Despite Equal Skills, Female Trainees Express Lower Confidence Than Male Trainees

In a study presented at the 2021 AAOS Annual Meeting, researchers measured and compared the surgical skills of female and male orthopaedic surgery trainees, then analyzed their self-reported confidence levels. Researchers, led by Lauren Elisabeth Wessel, MD, from the Department of Orthopaedic Surgery at the Hospital for Special Surgery, found that, while men and women have equal competency levels, women expressed lower confidence in their skills. The study included residency applicants (158 men and 58 women) who were invited to interview at a single orthopaedic institution from 2017 through 2020. The interview included an assessment of an applicant’s technical and visuomotor skills. Technical skills were assessed by asking a surgeon applicant to reproduce four suture configurations on a pig’s foot. Visuomotor skills were assessed simultaneously, as applicants were required to tap a pedal located under their suture table when specific shapes appeared in their visual field during the suture task.

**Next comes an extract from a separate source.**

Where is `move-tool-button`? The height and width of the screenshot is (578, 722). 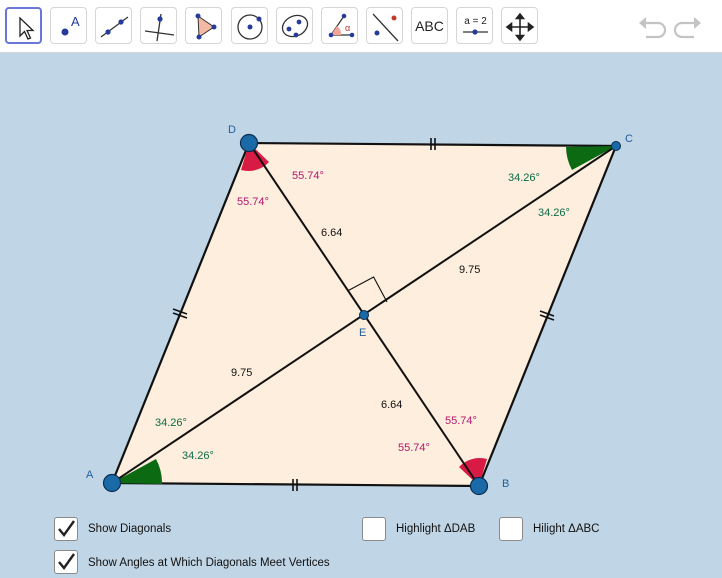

Technical skill was graded on a scale of 1 to 3, and performance on the visual field task was graded as number of correct pedal taps. Applicant’s confidence levels in their manual skills were assessed prior to and after completing the assigned task, on a scale of 1 to 10. Researchers also recorded applicants’ age, sex, race/ethnicity, number of publications at time of application, athletic background (yes/no), and United States Medical Licensing Examination (USMLE) scores. Men and women performed similarly on the skills assessments, with an average surgeon-graded suture task score of 1.7 in both groups. All applicants had 12.2 correct pedal counts. The researchers identified several factors linked to confidence levels: Private medical school education (P=0.04) and higher USMLE Step 1 (P=0.03) scores conferred lower pretest confidence. While self-reported confidence levels were similar before the tasks (6.2 for men and 6.0 for women), the authors reported that post-task self-reported confidence scores were lower among female applicants (4.8 for men and 4.5 women). However, this finding was not statistically significant.